_Data extract_

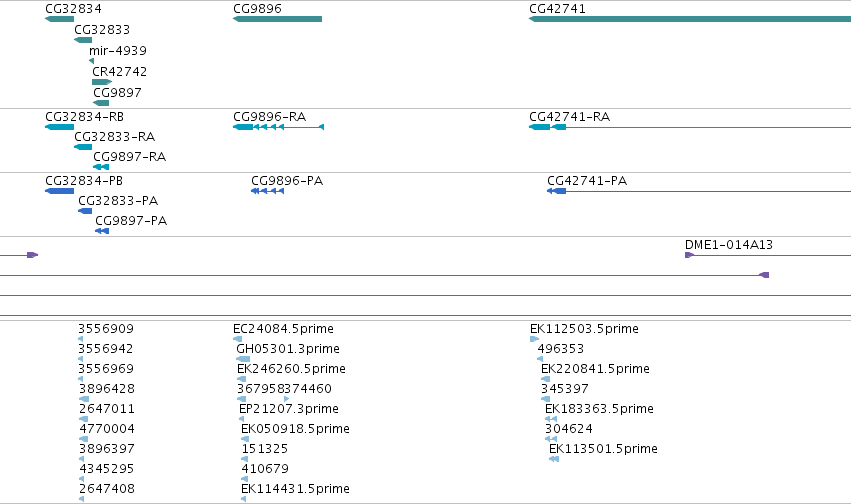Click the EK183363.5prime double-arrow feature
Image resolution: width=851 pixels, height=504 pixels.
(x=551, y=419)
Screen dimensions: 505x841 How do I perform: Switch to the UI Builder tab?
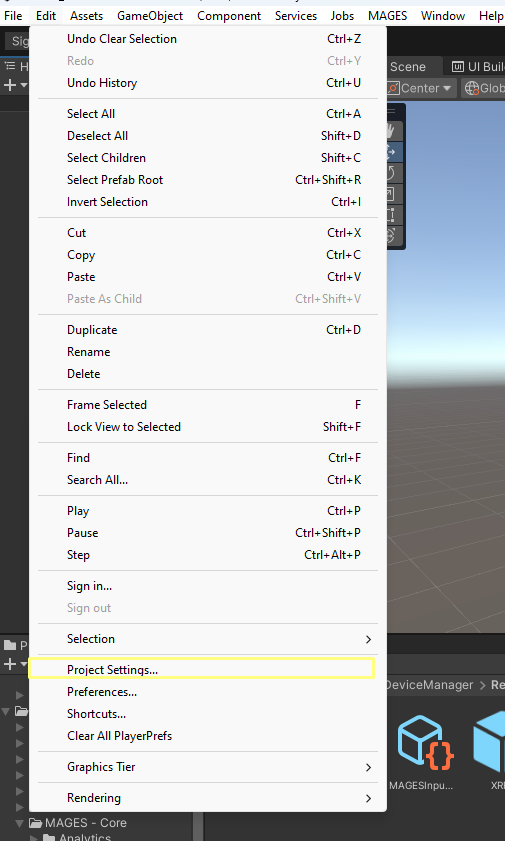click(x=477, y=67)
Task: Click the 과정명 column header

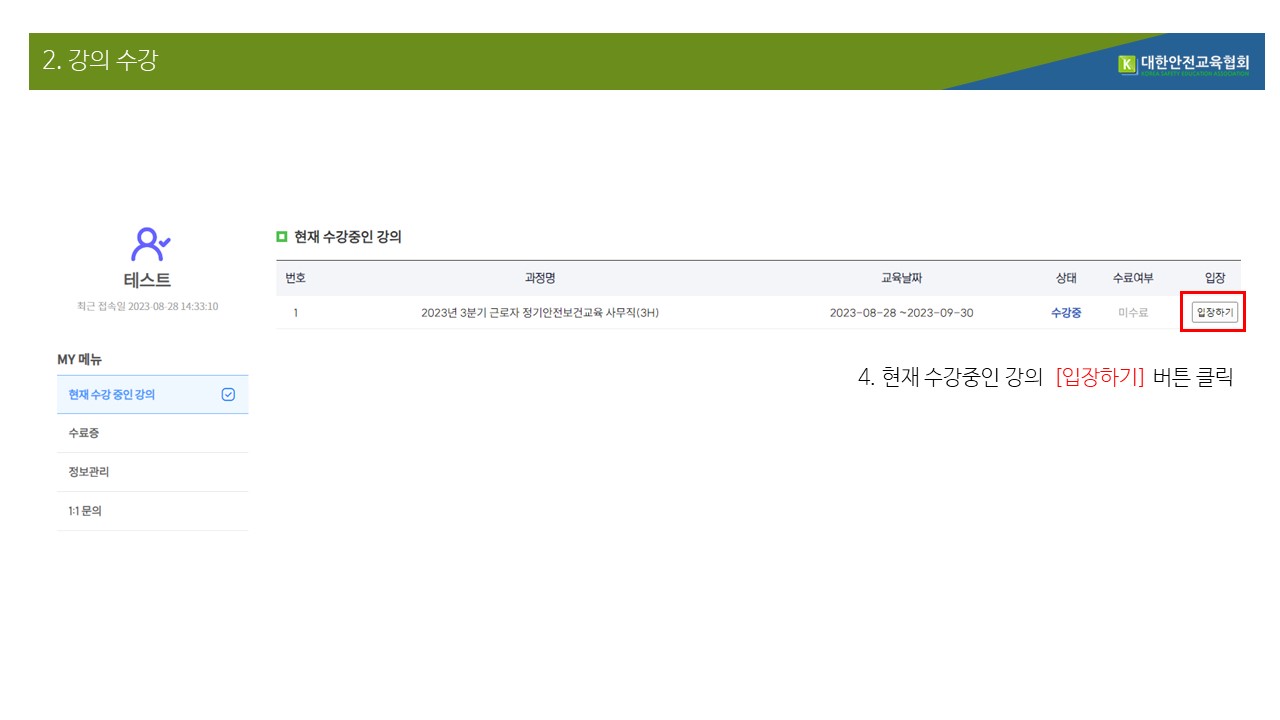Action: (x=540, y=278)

_What you need to do_
Where the line containing "Screen dimensions: 505x841" appears in the records above, begin copying and continue exactly through the last line, with nothing else; omit every picture.

_Solution to this problem_
Screen dimensions: 505x841 How do I perform: Switch to the UI Builder tab?
click(x=477, y=67)
Task: Click the 과정명 column header

Action: (x=540, y=278)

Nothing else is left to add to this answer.